YOUR INSTRUCTIONS. Repeat what the lines below say, word for word, and skip every image.

(Stored data entries)

◇ ◇ ◇ ◇ ◇

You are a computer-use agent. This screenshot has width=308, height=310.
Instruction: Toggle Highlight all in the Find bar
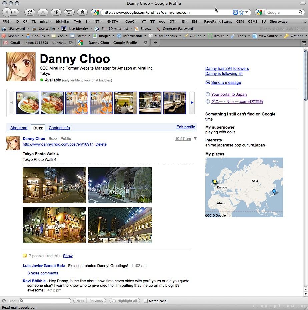(125, 301)
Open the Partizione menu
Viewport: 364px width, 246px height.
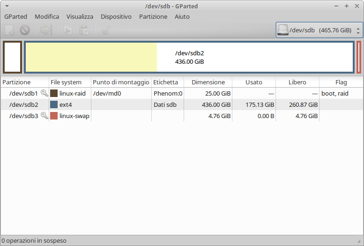tap(153, 16)
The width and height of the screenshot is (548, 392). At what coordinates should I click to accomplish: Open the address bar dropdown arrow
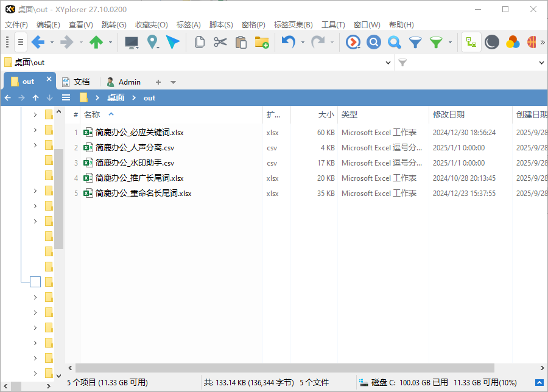pyautogui.click(x=389, y=63)
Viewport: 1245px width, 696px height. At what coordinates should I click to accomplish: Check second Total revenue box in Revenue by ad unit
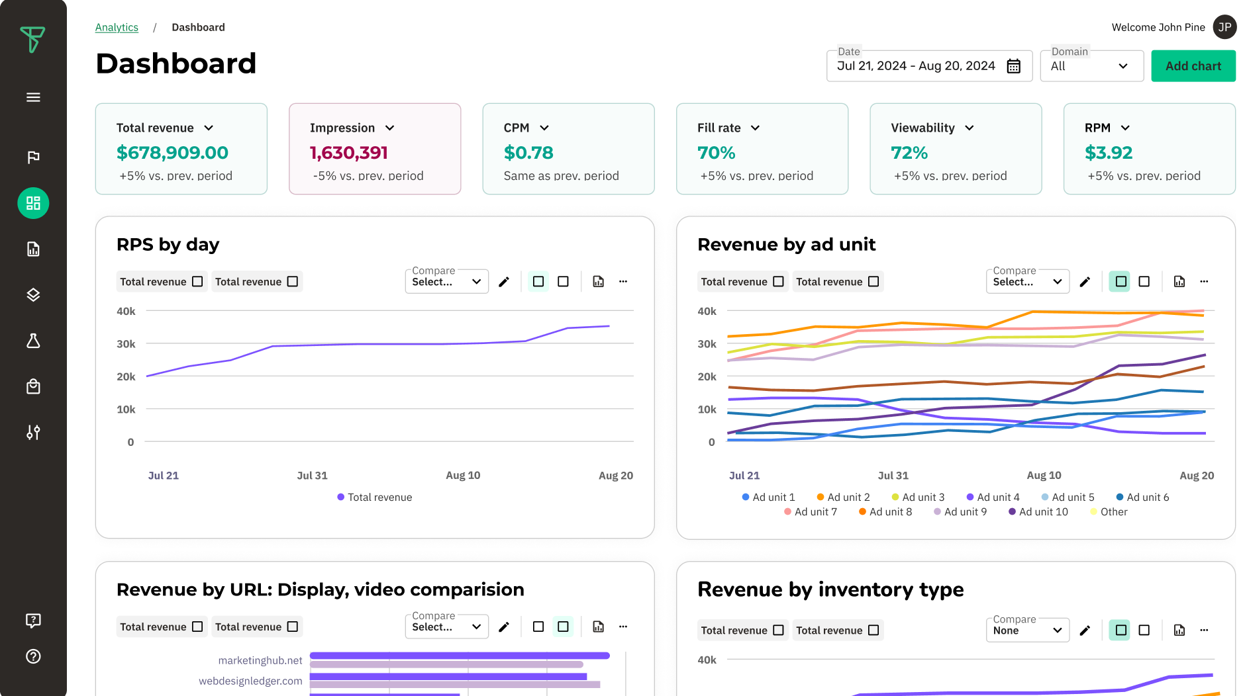(873, 282)
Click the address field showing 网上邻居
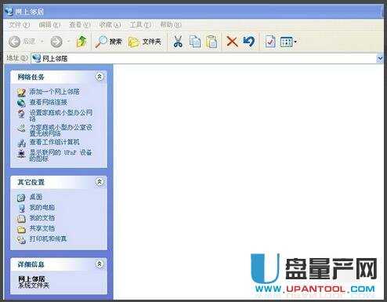 coord(204,59)
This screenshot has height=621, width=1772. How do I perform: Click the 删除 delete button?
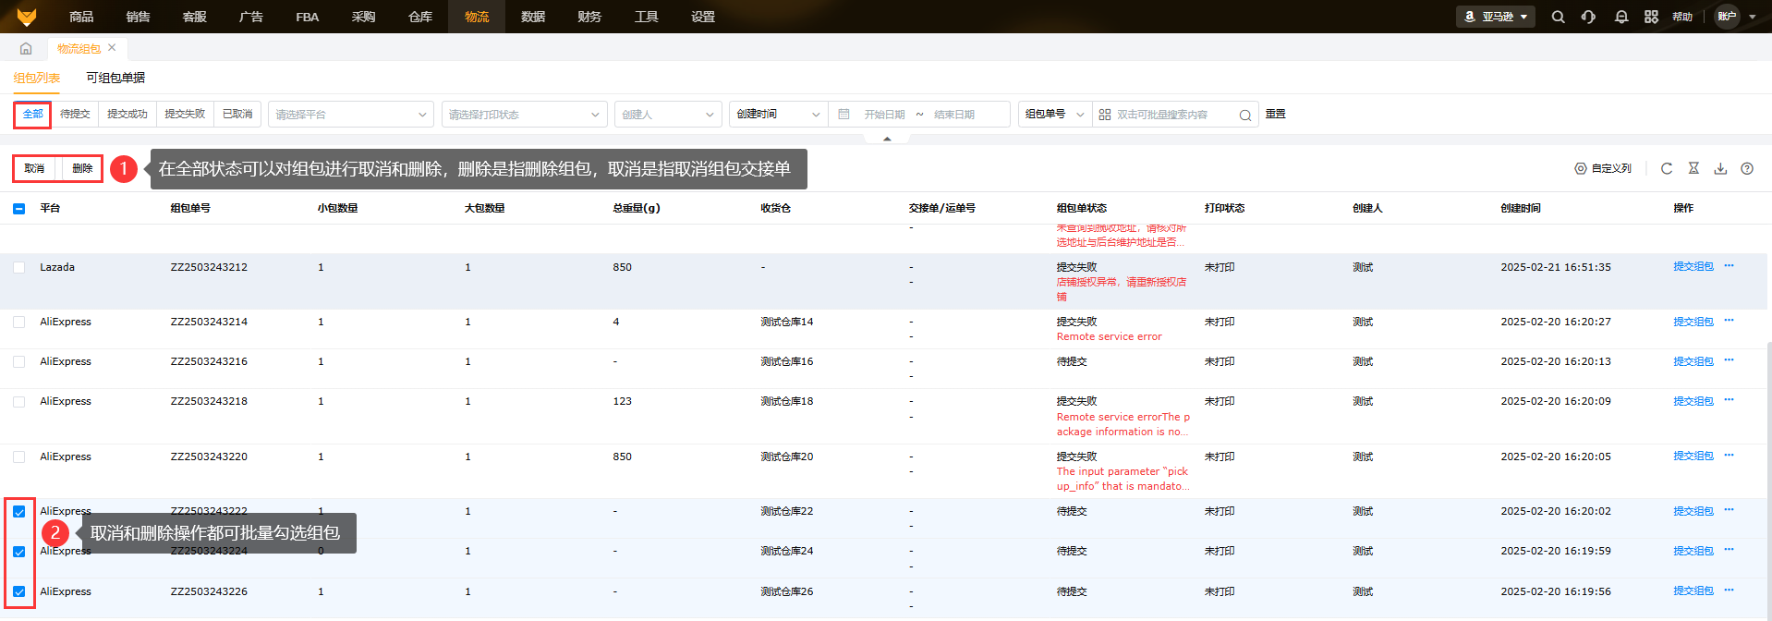coord(82,168)
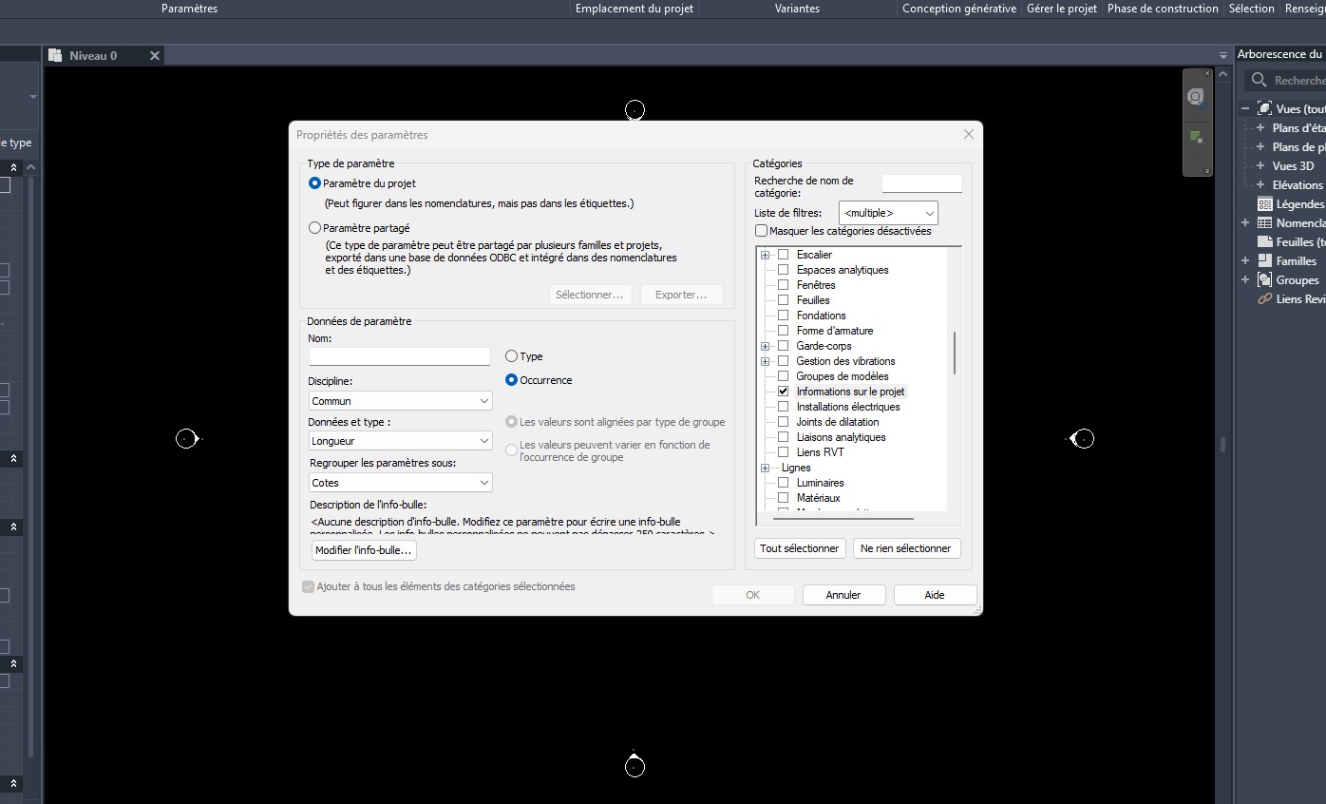Viewport: 1326px width, 804px height.
Task: Click the Vues 3D-cube icon
Action: (1264, 109)
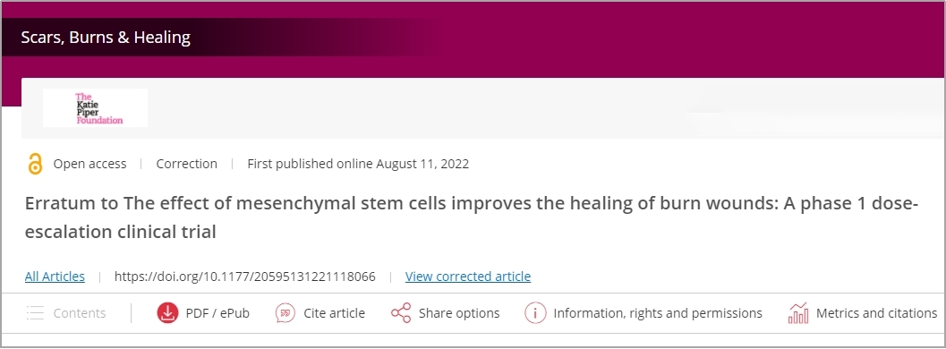Click the orange open access padlock icon
This screenshot has height=349, width=946.
(x=36, y=164)
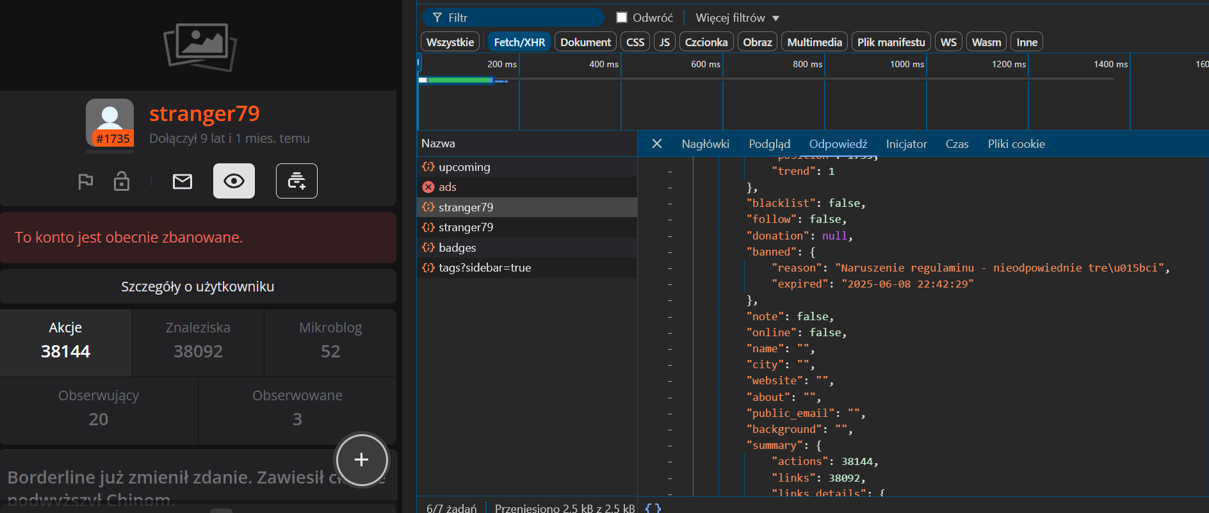Screen dimensions: 1209x513
Task: Open the Znaleziska stats tab
Action: 198,340
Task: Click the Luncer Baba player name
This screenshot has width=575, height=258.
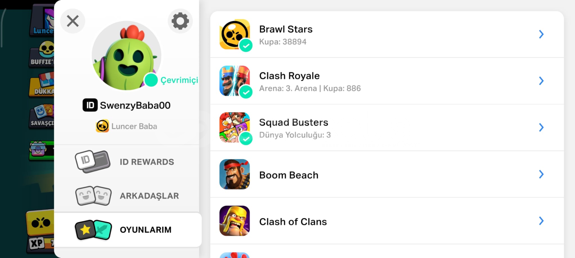Action: tap(134, 126)
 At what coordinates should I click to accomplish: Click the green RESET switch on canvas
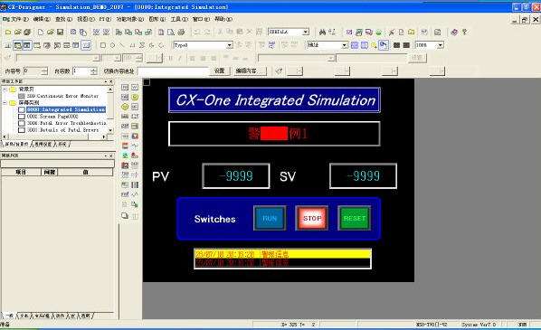click(355, 218)
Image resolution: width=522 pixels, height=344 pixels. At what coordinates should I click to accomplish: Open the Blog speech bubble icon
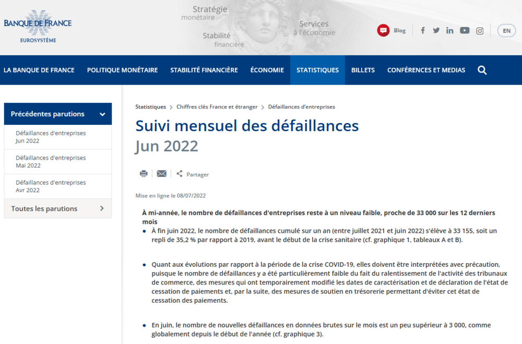coord(383,30)
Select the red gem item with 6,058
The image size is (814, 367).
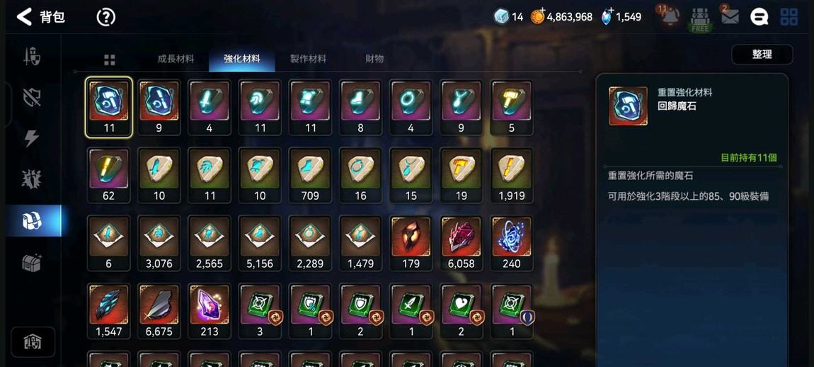pos(461,243)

◇ ◇ ◇ ◇ ◇

OUTPUT OF THE TASK.
You are a computer-use agent. This screenshot has width=308, height=310.
Instruction: Toggle Highlight all in the Find bar
(125, 301)
Open the Partizione menu
Viewport: 364px width, 246px height.
tap(153, 16)
The width and height of the screenshot is (548, 392). At what coordinates should I click to accomplish: Open the address bar dropdown arrow
pyautogui.click(x=389, y=63)
Viewport: 1245px width, 696px height. At what coordinates should I click to accomplish: Check second Total revenue box in Revenue by ad unit
(873, 282)
Click the address field showing 网上邻居
 coord(204,59)
This screenshot has height=621, width=1772. How do I perform: Click the 删除 delete button?
coord(82,168)
Viewport: 1326px width, 804px height.
Task: Click the Vues 3D-cube icon
Action: (1264, 109)
Click the orange open access padlock icon
This screenshot has height=349, width=946.
(x=36, y=164)
Screen dimensions: 1209x513
Task: Open the Znaleziska stats tab
Action: 198,340
Task: Click the Luncer Baba player name
This screenshot has width=575, height=258.
Action: tap(134, 126)
 At what coordinates should I click to accomplish: Click the green RESET switch on canvas
click(355, 218)
Image resolution: width=522 pixels, height=344 pixels. At what coordinates should I click to accomplish: Open the Blog speech bubble icon
coord(383,30)
Select the red gem item with 6,058
The image size is (814, 367).
pos(461,243)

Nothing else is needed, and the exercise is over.